M. [H] verse par ailleurs divers documents établis à l'en-tête de la société Patribat et dénommés 'devis de travaux', tous adressés à la SCI Moulin Verrières, datés entre le 12 février 2011 et le 28 mars 2011, étant précisé que certains documents de cette période sont dénommés 'récapitulatif' (pièces n° 26, 30 et 33) et que d'autres ont une nature non précisée, faute d'indiquer s'il s'agit de devis, factures ou toute autre nature de documents. Aucune des pièces versées, qualifiées de devis, n'est signée du représentant de la SCI Moulin Verrières à qui ils sont destinés.
Quant aux factures, dressées entre le 31 mars et le 12 septembre 2011, elles sont établies aux noms de Mme [J] et M. [H] et correspondent à des acomptes de montant variable, dont on ne connaît pas le pourcentage ni l'assiette. Un document dénommé 'récapitulatif au 8 mai 2011 - mise à jour le 28 novembre 2011" reprend une liste de devis (dont le devis manquant du 25 janvier 2011) qui dans l'ensemble ne correspond pas en nature ni en montant aux devis adressés à la SCI Moulin Verrières, ajoute des travaux supplémentaires hors devis et établit un décompte de versements. Faute de précision (pas d'en-tête, de signature...), l'auteur de ce document est ignoré. Il est destiné à la SCI Moulin Verrières.
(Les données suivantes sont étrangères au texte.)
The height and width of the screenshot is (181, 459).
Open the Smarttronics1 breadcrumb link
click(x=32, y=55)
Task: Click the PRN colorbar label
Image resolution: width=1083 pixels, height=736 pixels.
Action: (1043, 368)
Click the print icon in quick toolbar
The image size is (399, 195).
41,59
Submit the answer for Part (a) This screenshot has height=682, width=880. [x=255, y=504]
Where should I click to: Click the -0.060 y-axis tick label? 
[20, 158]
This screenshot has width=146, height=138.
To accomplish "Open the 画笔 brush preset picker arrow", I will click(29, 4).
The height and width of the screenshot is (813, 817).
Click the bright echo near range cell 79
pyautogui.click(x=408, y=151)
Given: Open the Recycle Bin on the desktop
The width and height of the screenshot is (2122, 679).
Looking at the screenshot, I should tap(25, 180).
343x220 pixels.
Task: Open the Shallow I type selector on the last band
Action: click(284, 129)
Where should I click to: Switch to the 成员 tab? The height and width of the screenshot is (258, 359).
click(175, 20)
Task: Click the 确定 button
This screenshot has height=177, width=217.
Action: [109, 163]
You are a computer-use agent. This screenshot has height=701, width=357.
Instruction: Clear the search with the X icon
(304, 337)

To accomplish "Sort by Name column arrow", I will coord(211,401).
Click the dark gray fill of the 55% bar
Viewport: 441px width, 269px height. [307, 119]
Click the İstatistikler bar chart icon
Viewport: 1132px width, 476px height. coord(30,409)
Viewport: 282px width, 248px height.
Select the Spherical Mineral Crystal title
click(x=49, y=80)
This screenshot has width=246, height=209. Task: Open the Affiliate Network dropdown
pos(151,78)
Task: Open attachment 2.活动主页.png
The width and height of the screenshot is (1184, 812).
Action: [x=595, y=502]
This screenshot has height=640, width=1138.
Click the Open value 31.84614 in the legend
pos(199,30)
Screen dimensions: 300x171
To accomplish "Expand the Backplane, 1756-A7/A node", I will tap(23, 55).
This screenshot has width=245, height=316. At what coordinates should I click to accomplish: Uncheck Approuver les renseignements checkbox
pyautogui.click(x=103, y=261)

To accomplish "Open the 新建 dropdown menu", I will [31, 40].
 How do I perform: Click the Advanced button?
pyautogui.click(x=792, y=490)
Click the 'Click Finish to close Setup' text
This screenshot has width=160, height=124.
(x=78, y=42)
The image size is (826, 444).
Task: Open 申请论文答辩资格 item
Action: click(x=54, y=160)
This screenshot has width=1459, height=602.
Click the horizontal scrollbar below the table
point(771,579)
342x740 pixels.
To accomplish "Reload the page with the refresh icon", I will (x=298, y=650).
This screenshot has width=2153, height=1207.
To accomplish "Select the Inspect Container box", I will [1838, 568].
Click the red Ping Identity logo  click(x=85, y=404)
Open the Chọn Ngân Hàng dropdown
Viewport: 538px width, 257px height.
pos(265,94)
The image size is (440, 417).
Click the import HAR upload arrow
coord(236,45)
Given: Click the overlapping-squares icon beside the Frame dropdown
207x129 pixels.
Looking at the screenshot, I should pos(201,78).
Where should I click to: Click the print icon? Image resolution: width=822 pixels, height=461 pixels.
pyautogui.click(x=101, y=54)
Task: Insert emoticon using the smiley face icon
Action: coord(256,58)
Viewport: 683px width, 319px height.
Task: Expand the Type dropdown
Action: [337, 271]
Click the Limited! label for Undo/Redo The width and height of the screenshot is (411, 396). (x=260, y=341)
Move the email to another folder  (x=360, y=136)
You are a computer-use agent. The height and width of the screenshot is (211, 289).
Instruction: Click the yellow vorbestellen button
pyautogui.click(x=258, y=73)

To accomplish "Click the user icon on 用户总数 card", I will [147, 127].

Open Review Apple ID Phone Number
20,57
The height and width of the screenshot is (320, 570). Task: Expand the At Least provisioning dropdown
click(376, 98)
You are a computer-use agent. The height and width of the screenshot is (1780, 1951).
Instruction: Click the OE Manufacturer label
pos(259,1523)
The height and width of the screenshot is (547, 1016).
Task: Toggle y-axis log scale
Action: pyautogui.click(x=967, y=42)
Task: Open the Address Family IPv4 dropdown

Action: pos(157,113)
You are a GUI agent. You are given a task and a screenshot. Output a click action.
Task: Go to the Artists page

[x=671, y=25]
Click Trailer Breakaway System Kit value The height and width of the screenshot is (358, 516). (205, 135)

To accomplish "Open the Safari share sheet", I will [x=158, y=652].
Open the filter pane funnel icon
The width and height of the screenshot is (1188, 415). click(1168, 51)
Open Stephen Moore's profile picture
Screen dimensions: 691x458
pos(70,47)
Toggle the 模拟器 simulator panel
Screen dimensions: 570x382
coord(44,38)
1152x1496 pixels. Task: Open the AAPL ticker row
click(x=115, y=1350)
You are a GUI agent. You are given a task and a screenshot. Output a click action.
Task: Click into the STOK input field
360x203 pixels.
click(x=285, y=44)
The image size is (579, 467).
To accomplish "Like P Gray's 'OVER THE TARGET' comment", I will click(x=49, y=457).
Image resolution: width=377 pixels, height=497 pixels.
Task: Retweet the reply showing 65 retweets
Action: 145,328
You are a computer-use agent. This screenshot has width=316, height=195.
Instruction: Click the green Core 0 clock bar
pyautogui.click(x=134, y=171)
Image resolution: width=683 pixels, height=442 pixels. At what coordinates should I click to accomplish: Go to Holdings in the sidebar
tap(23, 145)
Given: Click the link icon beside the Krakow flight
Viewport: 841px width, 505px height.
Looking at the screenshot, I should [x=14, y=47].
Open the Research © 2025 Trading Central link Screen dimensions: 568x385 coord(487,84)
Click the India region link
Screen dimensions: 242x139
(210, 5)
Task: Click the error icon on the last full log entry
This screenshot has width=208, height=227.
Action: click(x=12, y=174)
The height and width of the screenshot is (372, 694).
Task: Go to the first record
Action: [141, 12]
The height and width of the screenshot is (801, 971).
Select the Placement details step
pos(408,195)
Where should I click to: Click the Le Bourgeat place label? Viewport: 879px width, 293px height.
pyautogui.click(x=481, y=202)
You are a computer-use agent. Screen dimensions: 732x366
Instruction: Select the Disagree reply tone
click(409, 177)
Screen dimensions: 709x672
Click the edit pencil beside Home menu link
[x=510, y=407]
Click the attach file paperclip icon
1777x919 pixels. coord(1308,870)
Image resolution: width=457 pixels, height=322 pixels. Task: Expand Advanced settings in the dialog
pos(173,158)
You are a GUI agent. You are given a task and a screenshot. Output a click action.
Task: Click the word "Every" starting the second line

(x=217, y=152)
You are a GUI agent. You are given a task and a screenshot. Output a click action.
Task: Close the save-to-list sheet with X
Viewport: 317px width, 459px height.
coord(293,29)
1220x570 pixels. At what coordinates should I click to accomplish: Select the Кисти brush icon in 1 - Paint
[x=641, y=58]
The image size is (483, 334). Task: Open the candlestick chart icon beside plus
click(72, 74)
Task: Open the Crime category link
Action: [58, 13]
Il résulte du rapport d'expertise que l'expert a reçu au titre des pièces (non versées aux débats devant la cour) les devis précités, ainsi que des devis antérieurs établis par la société Patribat, l'un adressé à la SCI CV Verrières le 30 septembre 2010, à la SCI Petit Moulin le 6 janvier 2011, trois datés des 13, 18 et 25 janvier 2011 adressés à la SCI EMK. Au titre des factures, l'expert a disposé des factures versées devant la cour, ainsi que d'une facture de 179 350 euros adressée le 25 mai 2011 à la SCI Moulin Verrières.
L'expert indique qu''aucun élément n'a été versé au débat concernant la part des travaux pris en charge par les SCI CV Verrières, Petit Moulin et EMK, Grand Moulin Verrières et Moulin Verrières', tout en relevant que 'le devis du 30 septembre 2010 adressé à la SCI CV Verrières et le devis du 6 janvier 2011 adressé à la SCI Petit Moulin Verrières portent sur les mêmes travaux et le même montant.'
Faute de contrat d'entreprise écrit entre les parties, et au regard de l'absence de clarté, voire de la contrariété entre eux, des éléments versés par M. [H] à titre de preuve, il doit être considéré qu'il ne rapporte pas la preuve de l'existence d'un contrat d'entreprise entre lui-même et la société Patribat, identifiant les travaux à accomplir, et permettant de ce fait d'imputer les désordres constatés à cette société.
Par conséquent, il n'est pas fondé à solliciter la garantie de la société Axa France IARD en qualité d'assureur de la société Patribat.
Le jugement du tribunal judiciaire d'Evry sera donc confirmé de ce chef.
Sur les frais du procès
Le jugement ayant été confirmé sur le fond, la décision relative aux dépens et aux frais de l'article 700 du code de procédure civile sera également confirmée.
En cause appel, il convient de condamner M. [H] à supporter les dépens et à verser à la société Axa France IARD la somme de 2 000 euros au titre de l'article 700 du code de procédure civile.
La demande de ce chef formée par M. [H] et Mme [J] sera rejetée.
PAR CES MOTIFS,
La cour,
CONFIRME le jugement rendu le 21 mai 2021 par le tribunal judiciaire d'Evry en toutes ses dispositions soumises à la cour,
y ajoutant,
CONDAMNE M. [Z] [H] aux dépens d'appel ;
CONDAMNE M. [Z] [H] à verser à la société Axa France IARD la somme de deux mille euros (2 000 euros) au titre de l'article 700 du code de procédure civile ;
REJETTE la demande formée par M. [Z] [H] et Mme [L] au titre des frais irrépétibles.